Carney gave an important speech yesterday, which you can read here. That lead to a lot of people praising him for his honesty in noting that the rules-based order was accepted by developed nations because they benefited from it, even though everyone knew it was bullshit: if you weren’t in the club, the rules didn’t apply to you. And even if you were in the club, the rules didn’t always apply to you, but most of them did and overall the benefits outweighed the costs, at least as far as our ruling class was concerned.

Carney points out that this deal has been violated in a rupture. The old world order is dead. People who say that it died in Gaza are WRONG. Mass murder of brown people in a non-developed country is acceptable to the rules based order. (It would not be acceptable in South Korea or Japan.)

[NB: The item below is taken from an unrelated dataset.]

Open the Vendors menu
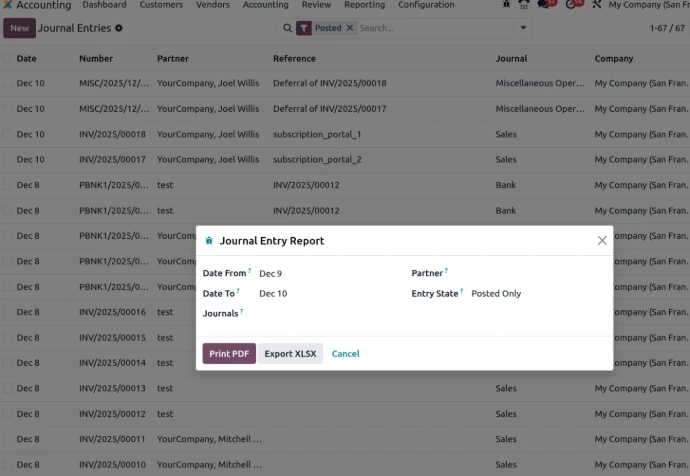 click(213, 5)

But there’s something very important in Carney’s speech: he brags about having dropped taxes and that’s a clue.

Carney is clear eyed and honest enough to recognize the hypocrisy of the old system. He was a participant, but he was one of the rare powerful participants who was able to function and realize some of the injustices of the old system. He knew it was bullshit. Most people need to entirely believe in a system, they can’t handle the moral dissonance. To Carney the trade off was worth if it you were part of the Global North, and he was willing to live with that and participate in it.

Now long before Carney was Prime Minister I had criticized him. As a central banker he blew two housing bubbles, one in Canada and one in Britain, which massively hurt ordinary people and he bailed out bankers and rich people during the financial collapse. In fact, his performance in Canada was abysmal, in that it set up a new housing bubble basically immediately.

But housing bubbles are good for rich people. They get the benefits, not the costs.

And that’s the key to understanding Carney. He’s not a left winger. He’s not a post war liberal. He’s a neoliberal technocrat, and the job of neoliberal technocrats is to keep making the rich richer. It really is almost that simple and if you use that as your guide to their actions you’ll be right most of the time.

Let’s go back to those taxes. One of Carney’s goals is to reindustrialize Canada. It’s a real goal, he’s taking action on it, spending money on it and cutting deals pursuing it. But low corporate taxes and low marginal top individual tax rates undercuts that goal. The higher corporate taxes are the more it makes sense to reinvest earnings in production. If top individual rates are low, the rich want money cashed out thru stock buybacks (which should be illegal if you want industrial growth, because they too encourage wasting money that could be reinvested in production) or dividends.

You should also have high capital gains taxes on short term gains. Ninety percent if cashed out under five years, dropping 10% a year after that is a good benchmark, with exceptions for primary residences and a few other niche cases. Again, you want people investing for the long term, and this also cuts out a lot of the bullshit that happens due to stock options.

So if Carney’s only goal was re-industrializtion, and he was method-agnostic, not an ideologue, he would raise certain taxes rather than lowering them.

But he didn’t do that, because Carney, like most politicians and senior technocrats in our system, is a concierge for the rich. His job is to make them better off. They don’t want to be annexed by the US or to have to live in fear of a fickle US changing deals at a whim. But they still want to be super rich. In the old world order that meant having access to the US, because US returns were outsized compared to non-US returns. Every elite in every other country wanted access to US financial markets. But that access is not worth the price any more.

What makes Carney different from most current elite concierges is that he is actually competent, not a worthless courtier, and that he’s able to see the hypocrisies of the system. He’s self-aware.

I supported Carney in the last election and I still support him because while he’s far from what I want, he’s at least doing some of the right things. Enough of the right things to be worth supporting. That doesn’t mean I like him, or even think he’s a good person. He isn’t. But he’s competent and has enough guts to move away from the US. While he does so he’s making a lot of compromises like joining the Board of Peace. That’s an evil act and I’m sure he knows it is, being clear eyed, but it’s a minor evil act because Canada doesn’t have a potential veto on how Palestinians are treated.

I wish he was better and my support is very conditional. Perhaps I’m not as pure as I should be. Feel free to flay me in the comments. But a man who helps break up the American Empire, and that’s what Carney is doing by being the first to make a real break with the US and with his speech calling for the middle powers to abandon America, is doing enough to make it over to the “on the balance, more good than evil” book in my mind. Now if he had a veto on Gaza the way an American President does, it’d be different.

He doesn’t and he’s helping destroy the old world order while being by far and away the best current option for Canada.

We need better if we’re ever going to move back to a truly good economy in western countries or a more good than evil world order. Carney’s still a concierge for the rich. But in helping protect Canada’s rich, he’s helping destroy the American Empire and that will be good for billions of people, including Palestinians, and he’s protecting Canada from America and some of what he’s doing will be good for ordinary people.

Even if Carney’s motives for helping destroy the old order are crass, the fact that he’s doing so is enough for me.